Dear Miss Manners: My husband and I disagree on the subject of what constitutes a house guest overstepping the line when it comes to laundry. His family comes to visit us once a year — usually for one week — and he feels it's OK for them to have unlimited laundry privileges.
They will want to do a load about every other day, and always right before leaving, which makes me feel taken advantage of. For the time span of their visit, I feel like one load is plenty — two would be the max if there was an unexpected problem. Please let us know what is appropriate.
Gentle Reader: You really dislike your in-laws, don't you?
As Miss Manners understands it, they visit once a year for a week, so laundry every second day would be four times a year — at most. Apparently they do not ask you to do it, but only to use your washing machine.
Small acts of sabotage are unlikely to curb these visits. These are your husband’s relatives, and he disapproves of your ploy. It will only make you look petty and inhospitable, to him as well as to them.

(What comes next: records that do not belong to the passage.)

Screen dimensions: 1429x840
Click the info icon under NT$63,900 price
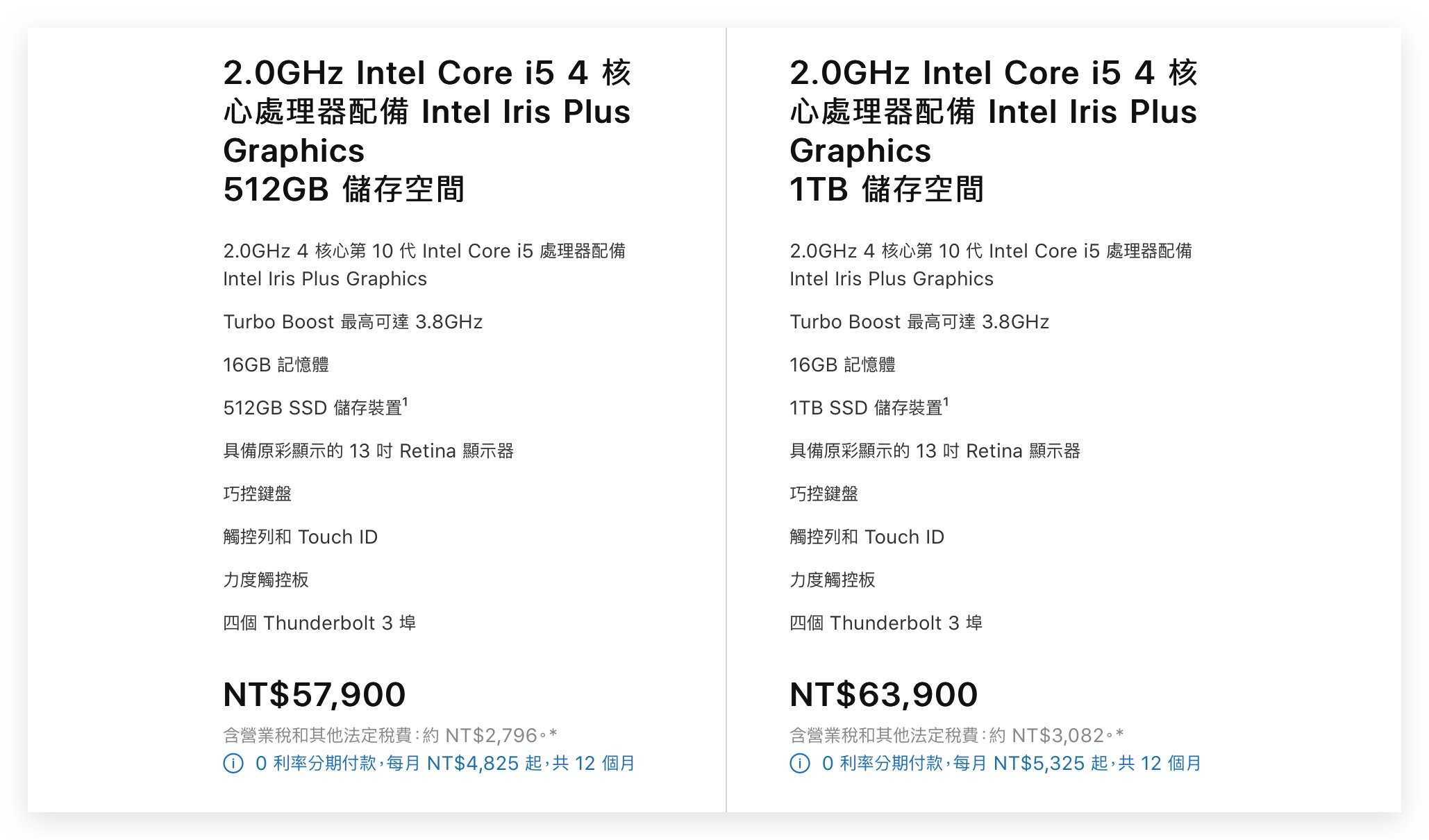tap(800, 764)
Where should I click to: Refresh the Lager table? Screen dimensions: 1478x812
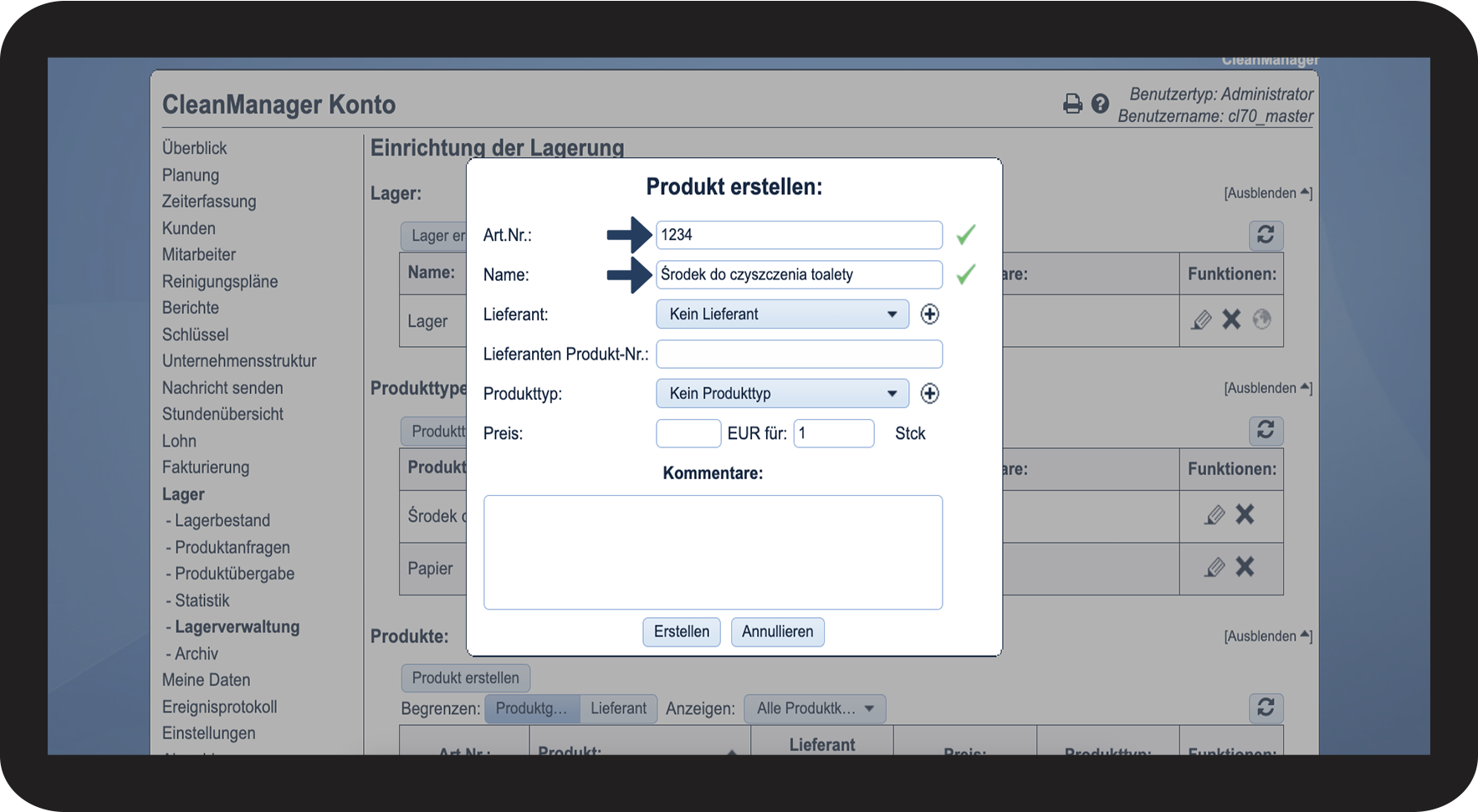tap(1266, 235)
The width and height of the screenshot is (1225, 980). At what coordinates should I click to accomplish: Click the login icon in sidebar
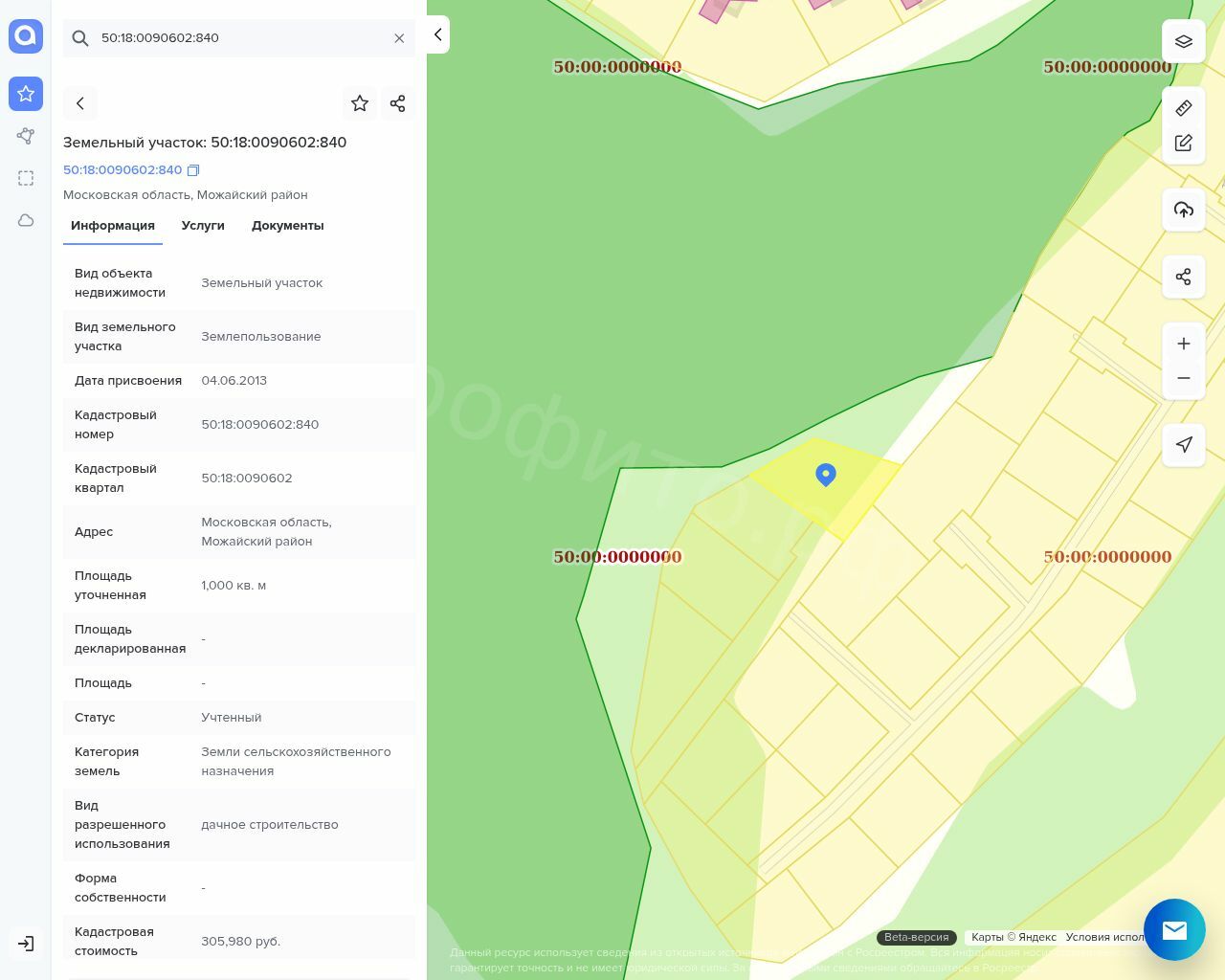pos(26,944)
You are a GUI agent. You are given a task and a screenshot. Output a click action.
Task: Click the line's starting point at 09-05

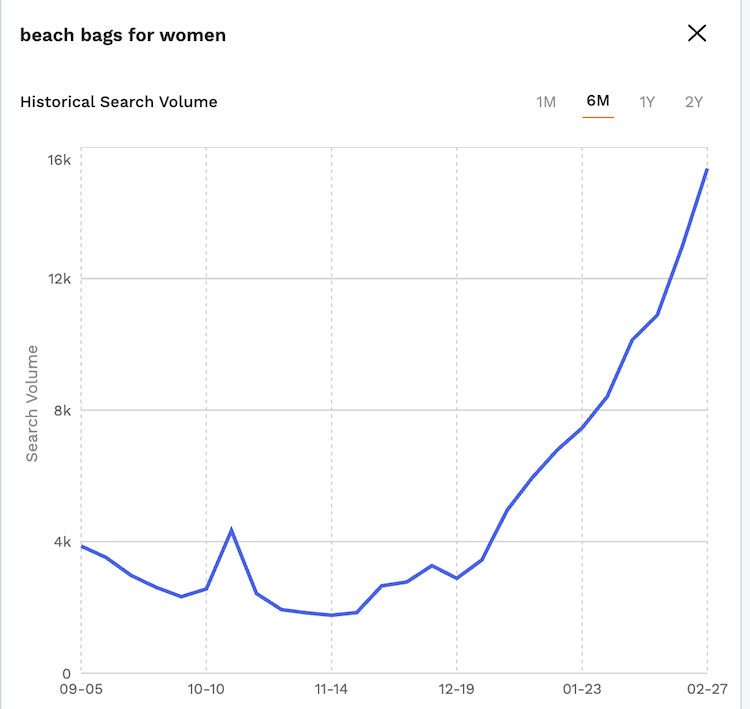pos(82,546)
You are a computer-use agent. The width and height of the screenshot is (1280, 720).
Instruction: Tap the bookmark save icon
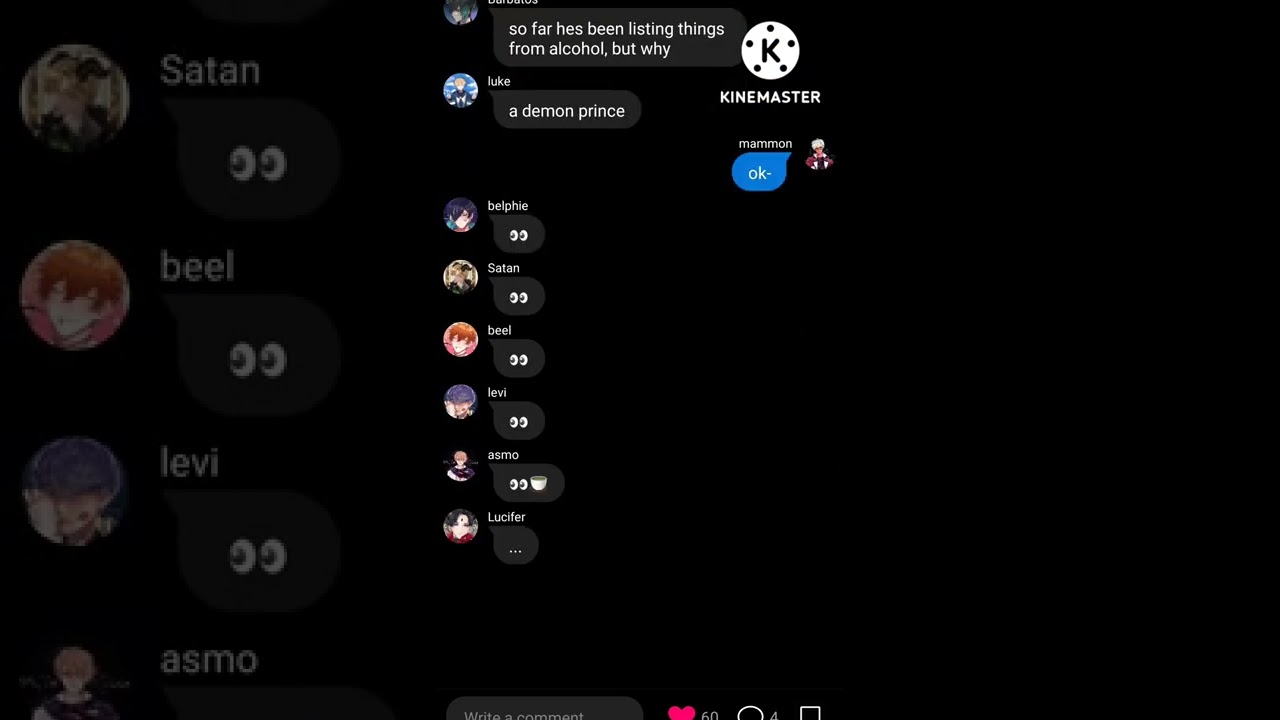pos(810,713)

Dear Miss Manners: I am a senior citizen who is quite often unseated on public transportation by someone younger and fitter than I am. Yesterday, after I had taken the last seat, I noticed that someone even older and less fit than I was being outraced by a man in his early 20s. I stood up and gave the loser of the race my seat.
So far, so good, as far as my behavior was concerned.
Now the evil part: I was really tempted to say to the young man who had won the race, “If you’re disabled, please keep your seat,” or “If you’re disabled, don’t get up. I’ll give her my seat.”
Later, as I sat there watching him in his oblivion, I wanted to whip out my camera and ask, “Do you mind if I take a picture of you sitting beneath the sign saying, ‘The law requires you to make seats available to seniors and persons with disabilities’?”
Once, when I was really tired and traveling with someone 10 years older than I am, I actually told a young couple, “Thanks for saving these seats for us. You can get up now.” (They did.)
What can I do to keep myself from behaving in a way that Miss Manners would not approve — or a way that will get me shot?
Gentle Reader: If you are shot, you may take comfort in knowing that the shooter was behaving worse than you. If, however, you decided that the behavior of others justifies your retaliating in kind, you would be no better.
Worse, Miss Manners would say, because you would be pretending to be correcting the very behavior you are practicing.
But you didn’t. You squelched your impulses to be rude and came up with a way of allowing the couple to vacate their seats without being embarrassed. Congratulations.